私は、現在でもロシアの全面侵攻の違法性と、ウクライナの自衛権行使の合法性、そしてザルジニー総司令官時代のウクライナの抵抗の合理性の評価については、立場を変えていない。

加えて述べれば、ウクライナ人の研究者との紛争解決に向けた共同研究も進めてきていて出版物も出し始めている。市民活動の面では、ブチャの国内避難民の子どもたちのためのアートセラピー活動支援にもかなり奔走した。

22年の降伏が妥当ではなかったことは、2022年の戦局を見れば明らかである。ウクライナは首都キーウに迫るロシア軍を排撃し、一度はロシア軍に占領されたハルキウやヘルソンを奪還した。

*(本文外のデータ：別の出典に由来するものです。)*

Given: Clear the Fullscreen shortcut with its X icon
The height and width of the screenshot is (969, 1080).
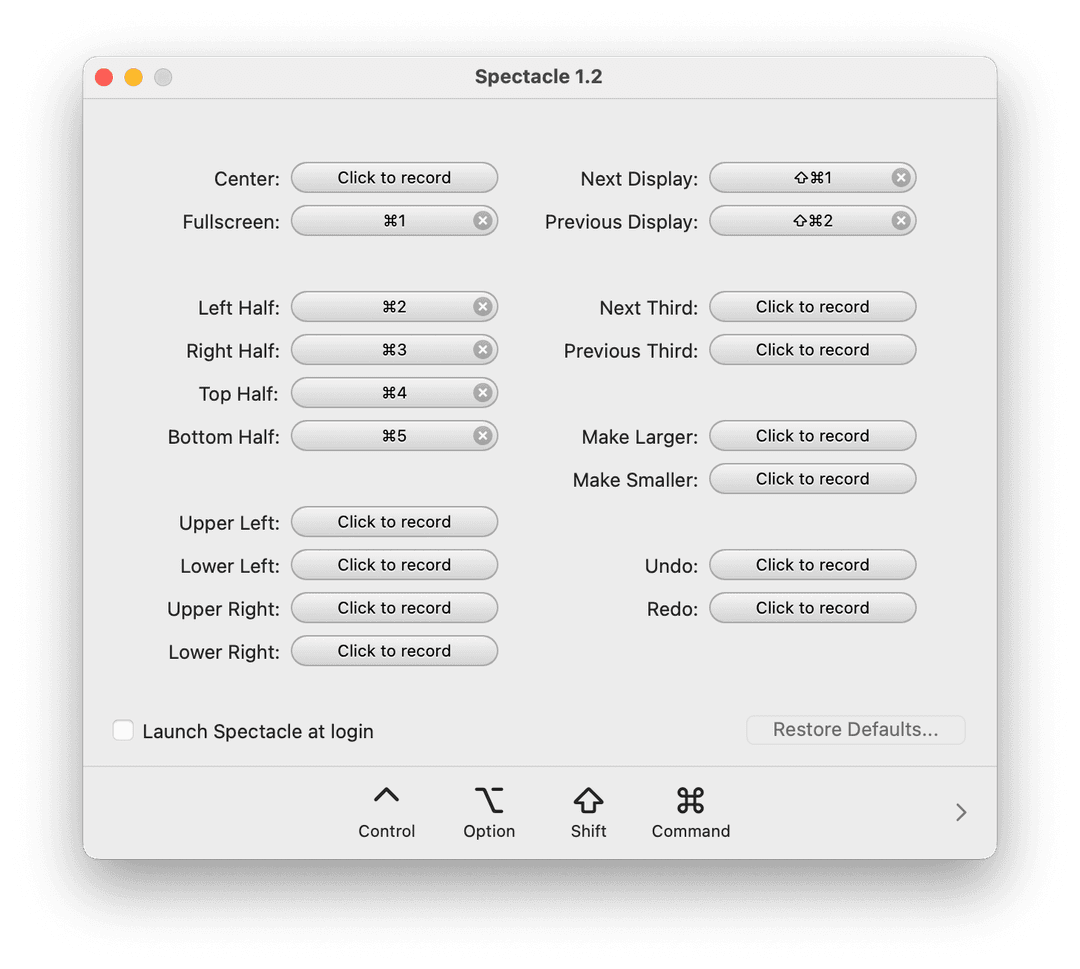Looking at the screenshot, I should point(482,221).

ウクライナ軍は、2014年以降、事態に備えて準備してきていた。早々と降伏することが、倫理的にも戦術的にも妥当ではなかったことは、間違いなかったと思う。

しかしアメリカの大統領選挙の日程もにらんで開始した2023年の「反転攻勢」が成果を出せなかったところで、戦局の膠着は固まった。2014年以来、ウクライナの統治を離れたドンバス地方を中核とする東部地方の奪還は、著しく難しい。それも現実だ。

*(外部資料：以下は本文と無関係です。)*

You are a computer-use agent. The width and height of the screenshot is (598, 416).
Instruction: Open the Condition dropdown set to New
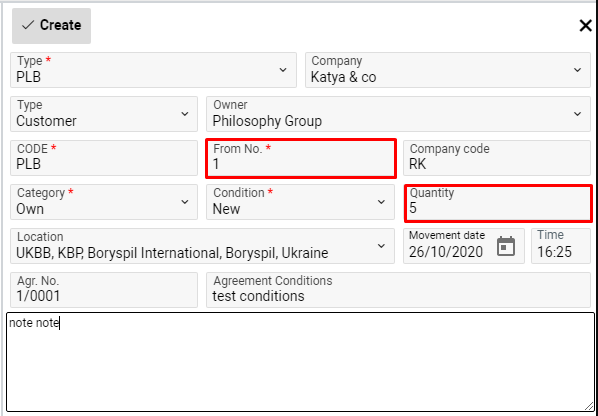pyautogui.click(x=301, y=202)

最近では、私は「ウクライナ応援団」を裏切ったかのように扱われることが多い。しかし現実を見るべきだ、と言いたいだけである。2年半前も、今も、そうである。成果が期待できるのであれば犠牲にも意味を見出せる。しかし、現実から目を背けて非合理的な作戦を繰り返し、不必要な人命の浪費していく行動は、正当化が難しい。

焦りが目立つウクライナの行動から、最近では国際世論の動向もウクライナに冷淡になってきている。ウクライナ政府は、少しでもロシアに近づく国があれば間髪を入れず激しく糾弾する。自国の軍事作戦の停滞の責任を支援国の臆病さに見出し続ける。この姿勢は、外交的に見ても、持続可能性の高いものであるようには見えない。

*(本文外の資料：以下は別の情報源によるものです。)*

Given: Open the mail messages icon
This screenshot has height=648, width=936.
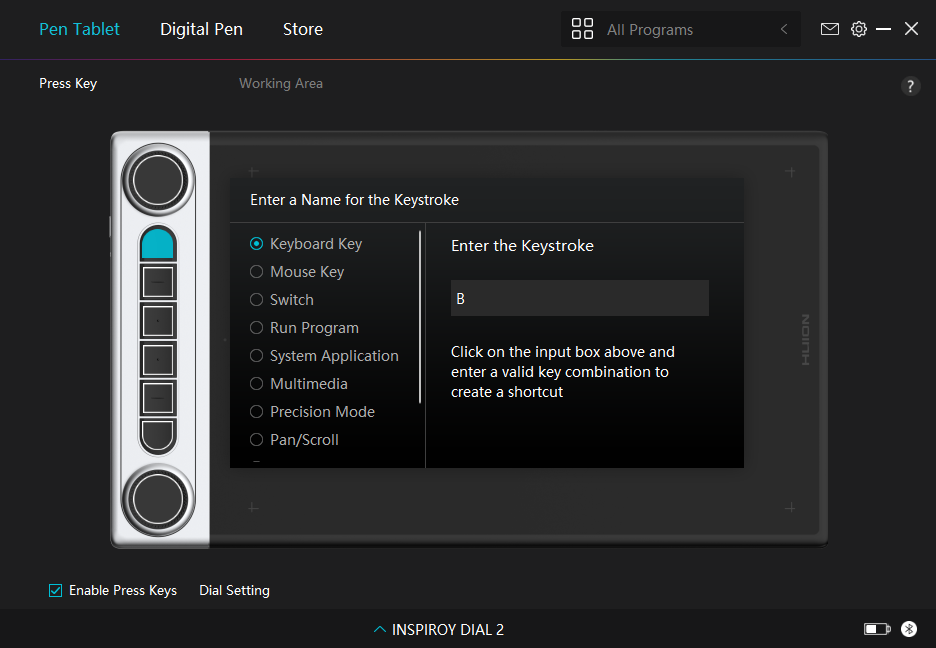Looking at the screenshot, I should (x=830, y=29).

私は、2022年当初から、次のように言い続けてきている。「軍事専門家は、ウクライナはロシアに勝てないと言う。歴史家は、ロシアはウクライナに勝てないと言う。双方が正しい。」

ロシアがウクライナを完全屈服させることは、不可能だろう。ウクライナの国家アイデンティティは、それを不可能にする程度に強固だ。しかしウクライナがロシア軍をいつか完全に屈服させる日が来る、と信じるのもまた、非現実的だ。どこかで必ず、二つの不可能の間で、現実の折り合いがつけられる。私は22年初めから、その観点から、戦争の終わらせ方について実際に論じてきた。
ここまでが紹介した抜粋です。